Determine how many lines of the records include "prywatności", and answer with the number alone.

Stored data:
BEGIN

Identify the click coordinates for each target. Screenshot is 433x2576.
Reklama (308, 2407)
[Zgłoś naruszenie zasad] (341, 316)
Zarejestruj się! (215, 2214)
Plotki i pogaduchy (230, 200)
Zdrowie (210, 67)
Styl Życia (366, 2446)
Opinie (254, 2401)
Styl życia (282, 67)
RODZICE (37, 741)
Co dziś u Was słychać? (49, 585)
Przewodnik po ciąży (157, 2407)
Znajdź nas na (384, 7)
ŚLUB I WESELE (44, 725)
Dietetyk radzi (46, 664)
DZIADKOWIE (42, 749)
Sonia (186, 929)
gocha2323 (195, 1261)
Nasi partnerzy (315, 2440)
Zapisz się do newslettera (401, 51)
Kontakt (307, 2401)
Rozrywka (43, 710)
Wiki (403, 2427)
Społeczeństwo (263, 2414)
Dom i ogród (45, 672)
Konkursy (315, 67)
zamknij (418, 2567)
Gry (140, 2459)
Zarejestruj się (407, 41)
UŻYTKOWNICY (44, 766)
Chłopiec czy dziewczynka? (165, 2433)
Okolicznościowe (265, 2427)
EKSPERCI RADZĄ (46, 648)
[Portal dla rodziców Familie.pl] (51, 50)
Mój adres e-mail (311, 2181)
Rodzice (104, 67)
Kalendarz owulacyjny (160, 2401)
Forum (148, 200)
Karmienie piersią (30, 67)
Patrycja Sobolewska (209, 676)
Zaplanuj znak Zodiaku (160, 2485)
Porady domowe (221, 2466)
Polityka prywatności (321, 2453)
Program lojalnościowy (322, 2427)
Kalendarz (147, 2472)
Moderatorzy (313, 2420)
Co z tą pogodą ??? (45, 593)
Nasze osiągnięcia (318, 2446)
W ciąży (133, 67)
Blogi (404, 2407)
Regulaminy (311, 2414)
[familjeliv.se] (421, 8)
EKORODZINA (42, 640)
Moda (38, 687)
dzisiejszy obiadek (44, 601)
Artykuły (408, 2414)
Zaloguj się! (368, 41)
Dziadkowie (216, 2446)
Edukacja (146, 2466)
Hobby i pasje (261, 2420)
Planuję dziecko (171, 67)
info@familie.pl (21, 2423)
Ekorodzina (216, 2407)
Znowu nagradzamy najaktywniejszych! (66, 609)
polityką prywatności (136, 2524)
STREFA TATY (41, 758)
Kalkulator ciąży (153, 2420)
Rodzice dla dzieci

END

### [OUTPUT FOR THIS TASK]
2